= New York Theatre Ballet =

New York Theatre Ballet or NYTB was founded in 1978 by Diana Byer, who became its artistic director. Dedicated to the principles of the Cecchetti-Diaghilev tradition, the company both reprises classic masterworks and produces original ballets.

New York Theatre Ballet has performed works by choreographers including Richard Alston, Frederick Ashton, George Balanchine, Gemma Bond, August Bournonville, Michel Fokine, David Gordon, José Limón, John Taras, and Antony Tudor. The company tours its family and adult programs both nationally and abroad, and has become the most widely seen chamber ballet company in the United States.

==Ballet mistresses==
The British ballet teacher Margaret Craske was ballet mistress for New York Theatre Ballet from its foundation until late in her life. Craske was succeeded by Sallie Wilson, a student of hers, who was ballet mistress until 2008. Wilson staged works by Antony Tudor for New York Theatre Ballet and also choreographed her own pieces.

==Project LIFT==
New York Theatre Ballet runs LIFT, a community program to give underprivileged children the chance to learn to dance. Steven Melendez, a former Project LIFT student, is the current director of the project. In 2022, Melendez and the LIFT program were featured in the documentary Lift, which premiered at the Tribeca Festival.

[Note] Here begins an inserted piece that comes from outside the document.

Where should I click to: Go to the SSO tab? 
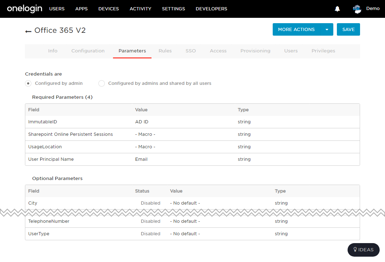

==Eviction and relocation==
In the summer of 2013 New York Theatre Ballet began a fight against eviction from its home of over 30 years in the historic Parish House of the Madison Avenue Baptist Church at 30 East 31st Street in Manhattan, after the building was sold to a private developer. The eviction generated interest as far away as Serbia, however, in early 2015, the company moved into the space formerly occupied by Richard Foreman's Ontological-Hysteric Theater in St. Mark's Church-in-the-Bowery in the East Village.